Kort en lang reisverslag week 1 - Bundi, Ssese, Mburo, Kabale, Bunyonyi en Kasese
Voor onze gehaasten oftewel diegenen zonder tijd; hier het korte relaas:
Genieten, lachen, slapen, krabben, rennen, ronddraaien, opschrikken, wachten, rijden, gieren, samenspannen, blijven liggen, zwemmen, springen, swingen, zuchten, boefen en vozen en nog zo veel meer… dat hebben we zoal gedaan in deze twee vakantieweken!
Voor het langere (écht waar langere) verslag, neem u tijd!
Alles begon vrij spannend.
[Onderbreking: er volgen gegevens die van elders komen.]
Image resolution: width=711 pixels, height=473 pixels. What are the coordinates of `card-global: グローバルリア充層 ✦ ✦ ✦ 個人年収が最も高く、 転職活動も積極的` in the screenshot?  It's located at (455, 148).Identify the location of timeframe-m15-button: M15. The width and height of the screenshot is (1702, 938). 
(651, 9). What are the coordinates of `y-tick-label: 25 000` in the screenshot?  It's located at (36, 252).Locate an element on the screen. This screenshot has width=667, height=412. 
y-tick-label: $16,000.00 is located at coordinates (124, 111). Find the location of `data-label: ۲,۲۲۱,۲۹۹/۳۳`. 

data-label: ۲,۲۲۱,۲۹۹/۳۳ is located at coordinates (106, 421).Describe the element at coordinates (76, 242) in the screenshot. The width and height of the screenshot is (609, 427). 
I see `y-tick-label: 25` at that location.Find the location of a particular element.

Ik moest Elke treffen en wel zo vroeg mogelijk, want op haar site had ik al half gelezen dat de microbe om Kampala te ontvluchten richting the Ssese eilanden al een beetje te groot was, dus moest ik zo snel mogelijk in de Impalastad geraken… Vrijdag had ik een districtauto op het oog om in te springen om dan ’s avonds nog te kunnen arriveren, maar maar, plannen in Bundibugyo leek weer es te overmoedig en ik begon me snel zodanig te enerveren dat ik mezelf maar naar ons huis sleepte om Pieter en Nele niet nog meer op het systeem te werken. Net tien minuten aangekomen, net alle ingrediënten klaargezet om me af te reageren op brood bakken, of onze teergeliefde eeuwig behulpzame coach Vincent belde me om te zeggen dat ie een andere auto wist die toch in Fort Portal zou geraken, ik blij blij blij natuurlijk, eindelijk weg uit Bundi. In Fort Portal ben ik rustig gaan eten, mijn secret lover gaan groeten (Dat is voor een volgende post. Klaas en Elke weten meer!), en snel gaan slapen om zes uur ’s morgens mijn bus naar Kampala te nemen om op tijd te zijn voor de ferry van één uur in Entebbe. Half moe, maar toch al wat gekalmeerd zat ik om negen uur dertig in Kampala, aan het nieuwe taxipark, dé best herkenbare, maar slechtste afspreekplaats in de ganse stad. Miguel was de avond ervoor te opgelucht eindelijk Elke aan de telefoon te hebben dat ie niet echt zijn koppeke had gebruikt toen hij haar een afspreekpunt had doorgebeld. Elke heeft in ieder hoekje van het gigantische park naar mij zitten schreeuwen, ik heb een uur kunnen volzeveren met een paar Ugandezen die me een busrit aanboden die ik al achter de rug had. Na een uur kwam bij Elke dan ook eindelijk het besef dat ze mij kon bellen, en tien minuten later stonden we een aantal centimeter van elkaar verwijderd, nummer een was binnen, eerste missie volbracht!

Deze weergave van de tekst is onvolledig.